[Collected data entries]
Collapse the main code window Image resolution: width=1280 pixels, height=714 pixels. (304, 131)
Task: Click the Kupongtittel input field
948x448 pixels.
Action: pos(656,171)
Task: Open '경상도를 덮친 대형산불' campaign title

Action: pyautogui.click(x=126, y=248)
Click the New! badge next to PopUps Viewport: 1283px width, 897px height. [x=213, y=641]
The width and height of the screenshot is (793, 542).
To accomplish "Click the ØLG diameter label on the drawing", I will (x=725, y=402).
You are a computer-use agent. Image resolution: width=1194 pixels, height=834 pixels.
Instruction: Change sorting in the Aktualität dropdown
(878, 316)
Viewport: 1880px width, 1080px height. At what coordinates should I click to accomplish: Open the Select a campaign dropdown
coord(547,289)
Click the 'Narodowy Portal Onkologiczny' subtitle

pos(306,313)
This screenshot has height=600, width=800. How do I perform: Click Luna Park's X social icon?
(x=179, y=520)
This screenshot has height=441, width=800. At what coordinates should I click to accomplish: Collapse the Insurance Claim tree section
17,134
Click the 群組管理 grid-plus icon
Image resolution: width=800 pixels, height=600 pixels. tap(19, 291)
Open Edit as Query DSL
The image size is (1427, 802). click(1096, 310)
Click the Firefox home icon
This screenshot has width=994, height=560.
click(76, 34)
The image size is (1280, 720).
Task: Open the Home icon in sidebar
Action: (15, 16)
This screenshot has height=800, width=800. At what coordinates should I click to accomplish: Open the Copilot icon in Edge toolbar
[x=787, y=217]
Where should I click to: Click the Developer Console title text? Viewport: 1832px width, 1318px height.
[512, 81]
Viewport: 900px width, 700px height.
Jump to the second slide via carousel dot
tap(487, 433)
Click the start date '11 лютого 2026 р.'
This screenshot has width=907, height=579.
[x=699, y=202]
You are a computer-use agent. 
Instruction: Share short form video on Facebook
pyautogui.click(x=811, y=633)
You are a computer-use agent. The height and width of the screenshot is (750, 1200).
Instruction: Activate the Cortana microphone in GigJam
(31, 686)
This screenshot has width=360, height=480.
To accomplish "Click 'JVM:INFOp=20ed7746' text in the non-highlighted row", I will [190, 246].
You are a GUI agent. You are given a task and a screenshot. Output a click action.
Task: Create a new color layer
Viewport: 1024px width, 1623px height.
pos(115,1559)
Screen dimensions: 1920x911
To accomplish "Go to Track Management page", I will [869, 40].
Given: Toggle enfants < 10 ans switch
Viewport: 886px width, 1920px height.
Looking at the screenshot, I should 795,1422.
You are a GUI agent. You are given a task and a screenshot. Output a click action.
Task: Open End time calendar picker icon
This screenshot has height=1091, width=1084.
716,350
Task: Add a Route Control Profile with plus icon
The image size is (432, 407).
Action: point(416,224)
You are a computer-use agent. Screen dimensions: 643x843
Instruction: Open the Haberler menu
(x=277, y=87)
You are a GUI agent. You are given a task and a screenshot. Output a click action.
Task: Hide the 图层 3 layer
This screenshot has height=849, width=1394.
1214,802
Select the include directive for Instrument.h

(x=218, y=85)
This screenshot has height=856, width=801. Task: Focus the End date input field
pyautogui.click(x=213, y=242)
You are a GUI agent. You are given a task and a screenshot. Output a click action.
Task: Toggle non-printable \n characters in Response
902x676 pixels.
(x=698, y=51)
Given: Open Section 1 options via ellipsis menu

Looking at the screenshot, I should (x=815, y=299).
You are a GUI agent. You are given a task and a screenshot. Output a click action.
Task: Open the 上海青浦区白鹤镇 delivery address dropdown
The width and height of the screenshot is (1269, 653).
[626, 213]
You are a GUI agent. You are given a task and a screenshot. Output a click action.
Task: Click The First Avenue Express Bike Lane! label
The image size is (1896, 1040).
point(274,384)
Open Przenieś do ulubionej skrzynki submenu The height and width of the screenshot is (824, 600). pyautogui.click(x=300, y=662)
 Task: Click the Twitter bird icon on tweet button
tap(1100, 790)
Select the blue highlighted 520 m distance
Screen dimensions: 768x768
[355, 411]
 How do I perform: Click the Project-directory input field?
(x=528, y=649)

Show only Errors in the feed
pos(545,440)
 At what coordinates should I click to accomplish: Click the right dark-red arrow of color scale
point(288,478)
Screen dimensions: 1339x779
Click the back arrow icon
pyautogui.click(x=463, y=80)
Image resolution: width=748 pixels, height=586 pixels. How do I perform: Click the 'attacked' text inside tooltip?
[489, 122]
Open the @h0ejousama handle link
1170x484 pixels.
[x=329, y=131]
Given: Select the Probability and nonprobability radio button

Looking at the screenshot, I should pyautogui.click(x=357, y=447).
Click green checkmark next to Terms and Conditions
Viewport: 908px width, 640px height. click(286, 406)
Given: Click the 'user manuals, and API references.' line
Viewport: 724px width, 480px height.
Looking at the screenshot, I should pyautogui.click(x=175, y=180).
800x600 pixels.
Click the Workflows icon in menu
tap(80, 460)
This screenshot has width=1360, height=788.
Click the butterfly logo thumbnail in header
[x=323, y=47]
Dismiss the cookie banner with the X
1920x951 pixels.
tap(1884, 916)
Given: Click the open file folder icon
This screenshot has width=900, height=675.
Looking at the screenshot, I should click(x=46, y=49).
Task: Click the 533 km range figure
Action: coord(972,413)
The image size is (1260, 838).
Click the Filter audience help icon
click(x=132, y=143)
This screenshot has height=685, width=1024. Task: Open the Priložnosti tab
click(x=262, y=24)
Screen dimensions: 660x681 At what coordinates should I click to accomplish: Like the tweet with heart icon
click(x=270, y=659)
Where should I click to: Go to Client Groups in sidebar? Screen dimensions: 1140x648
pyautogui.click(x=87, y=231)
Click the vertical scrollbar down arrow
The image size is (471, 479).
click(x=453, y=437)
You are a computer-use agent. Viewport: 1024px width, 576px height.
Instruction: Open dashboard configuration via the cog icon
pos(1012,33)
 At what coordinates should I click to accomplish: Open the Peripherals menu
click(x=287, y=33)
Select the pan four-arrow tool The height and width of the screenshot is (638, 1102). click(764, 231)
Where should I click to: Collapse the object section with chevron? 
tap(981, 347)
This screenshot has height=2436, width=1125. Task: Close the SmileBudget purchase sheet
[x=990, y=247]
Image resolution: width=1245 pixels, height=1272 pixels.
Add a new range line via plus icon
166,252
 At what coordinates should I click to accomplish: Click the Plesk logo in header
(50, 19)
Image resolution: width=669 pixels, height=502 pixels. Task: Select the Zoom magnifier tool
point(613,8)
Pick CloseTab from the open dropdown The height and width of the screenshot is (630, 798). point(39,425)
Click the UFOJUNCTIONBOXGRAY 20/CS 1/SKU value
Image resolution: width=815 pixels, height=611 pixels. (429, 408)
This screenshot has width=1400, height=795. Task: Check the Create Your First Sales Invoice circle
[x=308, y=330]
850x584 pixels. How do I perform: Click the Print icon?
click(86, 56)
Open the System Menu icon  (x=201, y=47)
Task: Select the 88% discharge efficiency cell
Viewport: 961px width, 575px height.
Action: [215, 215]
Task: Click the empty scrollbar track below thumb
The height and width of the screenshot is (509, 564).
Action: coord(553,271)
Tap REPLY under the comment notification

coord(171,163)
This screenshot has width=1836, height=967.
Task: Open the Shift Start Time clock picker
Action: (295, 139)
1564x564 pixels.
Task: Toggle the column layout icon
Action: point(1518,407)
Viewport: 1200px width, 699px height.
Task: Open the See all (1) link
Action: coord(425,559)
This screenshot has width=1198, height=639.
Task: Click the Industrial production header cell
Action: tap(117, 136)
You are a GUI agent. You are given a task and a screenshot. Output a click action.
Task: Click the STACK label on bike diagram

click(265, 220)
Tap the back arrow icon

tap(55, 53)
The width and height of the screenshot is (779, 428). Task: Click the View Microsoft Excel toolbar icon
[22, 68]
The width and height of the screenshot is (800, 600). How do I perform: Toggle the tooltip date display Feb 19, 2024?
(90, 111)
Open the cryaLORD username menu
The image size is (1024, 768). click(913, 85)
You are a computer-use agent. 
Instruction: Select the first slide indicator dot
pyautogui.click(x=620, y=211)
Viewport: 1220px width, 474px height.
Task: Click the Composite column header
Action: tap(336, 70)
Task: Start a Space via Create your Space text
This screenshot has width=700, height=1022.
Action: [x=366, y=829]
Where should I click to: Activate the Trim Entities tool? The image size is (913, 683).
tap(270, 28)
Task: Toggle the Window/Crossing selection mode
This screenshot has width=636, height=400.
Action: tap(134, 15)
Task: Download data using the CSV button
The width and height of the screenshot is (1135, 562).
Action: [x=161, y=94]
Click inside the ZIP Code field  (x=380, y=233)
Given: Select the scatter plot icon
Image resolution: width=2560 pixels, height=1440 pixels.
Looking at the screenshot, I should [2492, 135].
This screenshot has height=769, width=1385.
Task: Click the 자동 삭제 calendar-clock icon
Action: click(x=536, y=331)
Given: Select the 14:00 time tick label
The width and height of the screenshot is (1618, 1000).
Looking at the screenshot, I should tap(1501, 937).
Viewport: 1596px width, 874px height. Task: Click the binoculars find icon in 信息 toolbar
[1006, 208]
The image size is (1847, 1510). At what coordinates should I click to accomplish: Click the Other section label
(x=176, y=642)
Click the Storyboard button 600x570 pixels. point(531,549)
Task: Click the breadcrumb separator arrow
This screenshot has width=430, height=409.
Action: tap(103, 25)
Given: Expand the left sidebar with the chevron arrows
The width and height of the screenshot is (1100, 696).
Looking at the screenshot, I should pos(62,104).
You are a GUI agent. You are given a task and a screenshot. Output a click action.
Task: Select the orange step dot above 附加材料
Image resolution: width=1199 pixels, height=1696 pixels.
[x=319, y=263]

◆ **Assignment**:
Please make an exact copy of the lines above from the line with "Click the 群組管理 grid-plus icon" through the line with "You are a computer-use agent. The", both ends included.

◆ **Answer to this problem**:
Click the 群組管理 grid-plus icon
Image resolution: width=800 pixels, height=600 pixels. tap(19, 291)
Open Edit as Query DSL
The image size is (1427, 802). click(1096, 310)
Click the Firefox home icon
This screenshot has width=994, height=560.
click(76, 34)
The image size is (1280, 720).
Task: Open the Home icon in sidebar
Action: (15, 16)
This screenshot has height=800, width=800. At what coordinates should I click to accomplish: Open the Copilot icon in Edge toolbar
[x=787, y=217]
Where should I click to: Click the Developer Console title text? Viewport: 1832px width, 1318px height.
[512, 81]
Viewport: 900px width, 700px height.
Jump to the second slide via carousel dot
tap(487, 433)
Click the start date '11 лютого 2026 р.'
This screenshot has width=907, height=579.
[x=699, y=202]
You are a computer-use agent. 
Instruction: Share short form video on Facebook
pyautogui.click(x=811, y=633)
You are a computer-use agent. The height and width of the screenshot is (750, 1200).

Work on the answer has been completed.